Kuala Lumpur, più di 500 rohingya in fuga da centro per immigrati: almeno 6 vittime
di Steve Suwannarat

Evasione alle prime ore del mattino. Oltre 300 arrestati dalle Forze dell'ordine. Forse tensioni con le guardie, ma non sono chiari i motivi. Quattro adulti e due bambini sono morti mentre attraversavano un'autostrada.


Kuala Lumpur (AsiaNews) - Almeno quattro adulti e due bambini rohingya sono morti durante un tentativo di fuga dal centro di detenzione temporanea di Sungai Bakap nello Stato di Penang. Alle prime ore del mattino 528 immigrati ospitati nella struttura hanno sfondato i cancelli e parte della recinzione: sembra che prima della fuga si fossero verificate tensioni con le guardie di sicurezza.

Alcuni tra coloro che sono scappati hanno trovato la morte attraversando una strada a scorrimento veloce a circa 8 km dal campo: le vittime sono due uomini, due donne e due bambini – un maschio e una femmina - travolti da degli autoveicoli. Le autorità per l’immigrazione della Malaysia hanno comunicato che finora almeno 362 rohingya sarebbero stati fermati e arrestati, mentre per gli altri proseguono le ricerche. La struttura accoglieva in tutto 664 profughi, di cui 137 bambini.

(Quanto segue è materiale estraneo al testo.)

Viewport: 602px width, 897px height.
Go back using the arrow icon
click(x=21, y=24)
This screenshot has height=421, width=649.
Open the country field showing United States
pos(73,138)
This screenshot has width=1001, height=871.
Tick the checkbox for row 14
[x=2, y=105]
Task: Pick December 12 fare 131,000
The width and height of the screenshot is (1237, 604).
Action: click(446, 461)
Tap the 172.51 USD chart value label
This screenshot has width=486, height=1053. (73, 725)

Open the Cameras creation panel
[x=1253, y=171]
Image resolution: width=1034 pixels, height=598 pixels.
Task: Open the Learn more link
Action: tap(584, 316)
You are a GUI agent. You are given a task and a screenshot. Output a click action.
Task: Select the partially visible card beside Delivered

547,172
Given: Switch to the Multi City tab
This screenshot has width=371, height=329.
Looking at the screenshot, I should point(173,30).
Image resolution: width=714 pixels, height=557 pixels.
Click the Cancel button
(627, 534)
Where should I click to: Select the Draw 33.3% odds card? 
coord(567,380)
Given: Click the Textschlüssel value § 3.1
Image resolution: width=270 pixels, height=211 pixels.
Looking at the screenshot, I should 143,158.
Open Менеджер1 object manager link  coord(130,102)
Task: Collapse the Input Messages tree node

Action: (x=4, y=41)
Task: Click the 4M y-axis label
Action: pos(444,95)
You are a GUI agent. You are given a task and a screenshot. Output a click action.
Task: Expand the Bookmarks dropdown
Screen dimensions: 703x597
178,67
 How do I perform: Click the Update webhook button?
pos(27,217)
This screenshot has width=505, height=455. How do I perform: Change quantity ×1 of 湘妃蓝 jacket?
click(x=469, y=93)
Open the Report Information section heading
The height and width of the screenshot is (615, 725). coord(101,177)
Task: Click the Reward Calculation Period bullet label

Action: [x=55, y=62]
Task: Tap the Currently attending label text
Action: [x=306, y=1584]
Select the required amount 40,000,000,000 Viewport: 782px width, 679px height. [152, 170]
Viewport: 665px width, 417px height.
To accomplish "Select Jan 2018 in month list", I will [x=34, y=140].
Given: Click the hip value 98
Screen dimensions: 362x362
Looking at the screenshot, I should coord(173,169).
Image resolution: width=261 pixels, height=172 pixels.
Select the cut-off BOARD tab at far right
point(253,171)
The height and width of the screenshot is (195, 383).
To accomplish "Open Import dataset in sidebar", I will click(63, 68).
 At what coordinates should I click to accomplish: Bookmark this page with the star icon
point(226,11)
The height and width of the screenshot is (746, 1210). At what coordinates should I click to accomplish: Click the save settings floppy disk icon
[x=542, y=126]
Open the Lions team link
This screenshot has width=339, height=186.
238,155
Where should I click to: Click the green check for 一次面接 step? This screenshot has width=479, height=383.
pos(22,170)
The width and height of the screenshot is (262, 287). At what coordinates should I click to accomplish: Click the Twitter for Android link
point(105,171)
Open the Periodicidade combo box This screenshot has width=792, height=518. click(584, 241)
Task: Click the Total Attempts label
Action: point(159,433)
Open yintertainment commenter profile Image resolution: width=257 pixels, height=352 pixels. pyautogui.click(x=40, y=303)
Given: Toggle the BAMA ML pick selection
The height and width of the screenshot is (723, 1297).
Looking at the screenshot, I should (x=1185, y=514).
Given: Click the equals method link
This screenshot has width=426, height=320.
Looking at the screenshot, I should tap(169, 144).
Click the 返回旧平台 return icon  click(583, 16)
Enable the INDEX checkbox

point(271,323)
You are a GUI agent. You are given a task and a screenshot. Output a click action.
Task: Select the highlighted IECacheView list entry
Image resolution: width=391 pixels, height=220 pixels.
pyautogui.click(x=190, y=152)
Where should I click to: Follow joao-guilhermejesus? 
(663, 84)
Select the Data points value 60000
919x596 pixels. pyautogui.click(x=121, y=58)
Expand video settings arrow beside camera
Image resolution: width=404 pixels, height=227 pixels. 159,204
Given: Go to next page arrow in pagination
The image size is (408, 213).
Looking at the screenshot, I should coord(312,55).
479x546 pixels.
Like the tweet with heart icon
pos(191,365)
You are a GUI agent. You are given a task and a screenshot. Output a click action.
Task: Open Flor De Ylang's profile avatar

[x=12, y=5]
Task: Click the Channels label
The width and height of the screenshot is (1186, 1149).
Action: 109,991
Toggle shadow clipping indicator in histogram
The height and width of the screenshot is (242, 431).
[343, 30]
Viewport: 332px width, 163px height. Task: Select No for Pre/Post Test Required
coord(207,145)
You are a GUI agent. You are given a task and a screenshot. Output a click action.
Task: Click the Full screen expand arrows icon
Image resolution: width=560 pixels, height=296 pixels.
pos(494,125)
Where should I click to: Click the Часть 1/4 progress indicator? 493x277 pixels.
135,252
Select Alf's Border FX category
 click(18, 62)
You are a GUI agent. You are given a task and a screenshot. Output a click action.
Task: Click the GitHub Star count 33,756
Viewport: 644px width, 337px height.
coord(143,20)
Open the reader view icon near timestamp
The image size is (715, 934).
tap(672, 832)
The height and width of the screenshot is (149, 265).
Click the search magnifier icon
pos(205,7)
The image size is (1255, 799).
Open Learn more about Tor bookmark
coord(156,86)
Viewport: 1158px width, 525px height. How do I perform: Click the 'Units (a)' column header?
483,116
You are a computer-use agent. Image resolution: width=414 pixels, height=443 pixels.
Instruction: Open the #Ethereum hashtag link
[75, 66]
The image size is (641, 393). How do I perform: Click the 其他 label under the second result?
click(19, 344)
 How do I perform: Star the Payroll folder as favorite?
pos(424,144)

Le forze di sicurezza stanno investigando le ragioni delle tensioni che hanno portato al tentativo di fuga di massa. Da tempo sono note le difficoltà che i profughi di etnia rohingya affrontano in Malaysia, Paese in cui arrivano dopo traversate sui barconi che durano settimane o addirittura mesi. Kuala Lumpur - anche in ragione della fede islamica che accomuna i rohingya e la maggioranza dei malaysiani -  ha aperto le porte a circa 103mila profughi scappati dalla repressione del regime militare in Myanmar o dai campi profughi in Bangladesh, nazione che invece mantiene nei confronti dei rohingya un atteggiamento discriminatorio, fornendo solo un’accoglienza essenziale e impedendo qualunque forma di integrazione.

A tutto ciò si è aggiunto dal 2020 l’invio di decine di migliaia di essi in centri di detenzione sovraffollati, con la finalità – a detta delle autorità del Bangladesh - di controllare la diffusione della pandemia da Covid-19. Oltre 181.510 rifugiati presenti sul territorio malaysiano condividono lo stesso destino, dicono i dati diffusi a gennaio di quest’anno dall’Alto commissariato delle Nazioni Unite per i rifugiati. In Malaysia hanno trovato riparo anche 52mila persone appartenenti ad altre minoranze etniche fuggite dal Myanmar a causa della persecuzione dei militari e per la guerra civile scoppiata dopo il colpo di Stato del primo febbraio 2021.

Come altri immigrati, spesso senza adeguati documenti e impossibilitati ad ottenere le tutele basate sugli standard internazionali, anche i rohingya in Malaysia finiscono per essere sfruttati in settori che hanno bisogno di manodopera a basso costo, come per esempio quello dell’edilizia.